• Exercise aim: Return, word for word, only the lines of the data below that lie between the line with "Task: Click the PulseSensor component U2" and the line with "has height=574, width=524.", those two lines included.

• Task input:
▶

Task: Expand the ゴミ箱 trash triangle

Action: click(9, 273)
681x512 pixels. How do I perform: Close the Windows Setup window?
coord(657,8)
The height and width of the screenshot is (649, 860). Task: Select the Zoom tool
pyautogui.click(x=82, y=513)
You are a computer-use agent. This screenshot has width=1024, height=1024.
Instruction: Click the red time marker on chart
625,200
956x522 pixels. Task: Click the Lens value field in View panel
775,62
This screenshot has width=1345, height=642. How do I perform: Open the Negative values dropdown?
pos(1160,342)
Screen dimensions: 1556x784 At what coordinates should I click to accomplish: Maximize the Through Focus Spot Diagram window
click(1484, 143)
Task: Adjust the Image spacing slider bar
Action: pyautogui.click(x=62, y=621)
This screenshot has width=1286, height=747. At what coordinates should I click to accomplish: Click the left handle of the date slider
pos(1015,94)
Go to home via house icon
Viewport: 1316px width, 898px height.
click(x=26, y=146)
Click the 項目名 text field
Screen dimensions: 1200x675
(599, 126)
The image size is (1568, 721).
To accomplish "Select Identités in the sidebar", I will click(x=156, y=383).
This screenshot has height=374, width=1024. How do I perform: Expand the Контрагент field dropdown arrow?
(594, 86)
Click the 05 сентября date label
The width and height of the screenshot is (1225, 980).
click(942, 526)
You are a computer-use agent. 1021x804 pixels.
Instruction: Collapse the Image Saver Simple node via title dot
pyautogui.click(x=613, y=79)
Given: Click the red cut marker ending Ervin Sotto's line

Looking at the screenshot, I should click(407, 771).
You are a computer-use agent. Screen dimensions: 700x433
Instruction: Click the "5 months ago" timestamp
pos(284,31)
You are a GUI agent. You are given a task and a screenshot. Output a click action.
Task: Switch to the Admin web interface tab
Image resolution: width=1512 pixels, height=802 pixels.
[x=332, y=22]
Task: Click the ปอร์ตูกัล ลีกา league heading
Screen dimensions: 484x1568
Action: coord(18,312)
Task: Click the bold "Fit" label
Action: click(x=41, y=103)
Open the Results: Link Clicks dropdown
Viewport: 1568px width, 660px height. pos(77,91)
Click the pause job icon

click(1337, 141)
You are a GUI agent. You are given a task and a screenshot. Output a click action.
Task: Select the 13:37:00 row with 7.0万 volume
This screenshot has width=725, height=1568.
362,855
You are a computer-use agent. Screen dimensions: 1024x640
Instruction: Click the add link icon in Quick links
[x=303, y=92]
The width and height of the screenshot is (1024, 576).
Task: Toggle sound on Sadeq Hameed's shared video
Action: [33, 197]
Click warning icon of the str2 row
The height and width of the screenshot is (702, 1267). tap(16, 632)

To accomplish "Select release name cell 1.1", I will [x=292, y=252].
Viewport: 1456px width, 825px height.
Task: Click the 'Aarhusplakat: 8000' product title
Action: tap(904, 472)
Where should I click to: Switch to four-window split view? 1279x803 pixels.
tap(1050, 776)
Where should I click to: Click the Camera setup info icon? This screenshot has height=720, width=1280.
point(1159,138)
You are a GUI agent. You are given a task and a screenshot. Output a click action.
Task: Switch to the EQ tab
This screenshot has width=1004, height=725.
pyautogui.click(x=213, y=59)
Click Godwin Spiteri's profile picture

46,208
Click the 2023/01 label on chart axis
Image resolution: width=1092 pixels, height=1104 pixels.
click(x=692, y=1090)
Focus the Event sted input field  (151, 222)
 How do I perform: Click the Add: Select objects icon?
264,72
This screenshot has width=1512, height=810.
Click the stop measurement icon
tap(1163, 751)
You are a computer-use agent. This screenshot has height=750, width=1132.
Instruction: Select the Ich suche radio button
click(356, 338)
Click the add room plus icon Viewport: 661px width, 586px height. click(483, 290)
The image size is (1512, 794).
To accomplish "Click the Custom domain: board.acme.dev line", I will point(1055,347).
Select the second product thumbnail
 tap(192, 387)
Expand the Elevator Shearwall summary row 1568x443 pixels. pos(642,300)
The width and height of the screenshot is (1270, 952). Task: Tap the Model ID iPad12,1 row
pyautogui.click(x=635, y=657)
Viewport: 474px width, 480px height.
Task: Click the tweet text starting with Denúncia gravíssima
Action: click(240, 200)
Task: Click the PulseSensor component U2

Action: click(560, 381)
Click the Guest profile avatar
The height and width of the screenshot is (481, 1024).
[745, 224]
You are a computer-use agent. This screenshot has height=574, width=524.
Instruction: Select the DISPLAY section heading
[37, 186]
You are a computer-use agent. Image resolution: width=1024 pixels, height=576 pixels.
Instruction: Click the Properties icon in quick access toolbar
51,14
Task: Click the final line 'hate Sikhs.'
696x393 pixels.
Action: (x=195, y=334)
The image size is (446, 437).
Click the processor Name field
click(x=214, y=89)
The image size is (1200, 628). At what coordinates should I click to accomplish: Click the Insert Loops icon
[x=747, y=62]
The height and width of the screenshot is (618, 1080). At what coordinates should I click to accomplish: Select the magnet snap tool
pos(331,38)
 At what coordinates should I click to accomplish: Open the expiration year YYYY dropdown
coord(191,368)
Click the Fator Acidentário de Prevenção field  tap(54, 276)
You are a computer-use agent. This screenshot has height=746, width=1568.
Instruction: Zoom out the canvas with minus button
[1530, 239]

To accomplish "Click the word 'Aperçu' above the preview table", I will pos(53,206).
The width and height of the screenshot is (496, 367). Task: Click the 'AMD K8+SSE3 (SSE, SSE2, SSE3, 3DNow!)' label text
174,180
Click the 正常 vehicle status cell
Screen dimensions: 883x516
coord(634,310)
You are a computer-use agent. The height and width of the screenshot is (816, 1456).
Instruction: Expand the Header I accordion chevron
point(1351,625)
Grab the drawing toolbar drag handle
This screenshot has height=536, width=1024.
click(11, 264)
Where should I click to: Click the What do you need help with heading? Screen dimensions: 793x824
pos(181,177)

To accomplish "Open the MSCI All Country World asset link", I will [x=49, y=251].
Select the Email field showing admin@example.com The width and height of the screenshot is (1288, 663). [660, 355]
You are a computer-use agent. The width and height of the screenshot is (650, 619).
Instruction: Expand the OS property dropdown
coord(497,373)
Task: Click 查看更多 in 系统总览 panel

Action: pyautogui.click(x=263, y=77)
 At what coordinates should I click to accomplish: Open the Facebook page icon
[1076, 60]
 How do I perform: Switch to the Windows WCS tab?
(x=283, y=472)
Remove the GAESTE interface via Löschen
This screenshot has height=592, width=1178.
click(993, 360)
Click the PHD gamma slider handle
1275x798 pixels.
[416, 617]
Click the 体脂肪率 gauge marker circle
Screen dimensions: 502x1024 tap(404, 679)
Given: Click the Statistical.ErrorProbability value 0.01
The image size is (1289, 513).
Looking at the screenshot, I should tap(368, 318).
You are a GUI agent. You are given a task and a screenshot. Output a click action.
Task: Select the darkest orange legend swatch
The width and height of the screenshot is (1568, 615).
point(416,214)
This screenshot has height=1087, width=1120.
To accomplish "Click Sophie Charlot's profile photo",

◀

• Written solution:
Task: Click the PulseSensor component U2

Action: click(560, 381)
Click the Guest profile avatar
The height and width of the screenshot is (481, 1024).
[745, 224]
You are a computer-use agent. This screenshot has height=574, width=524.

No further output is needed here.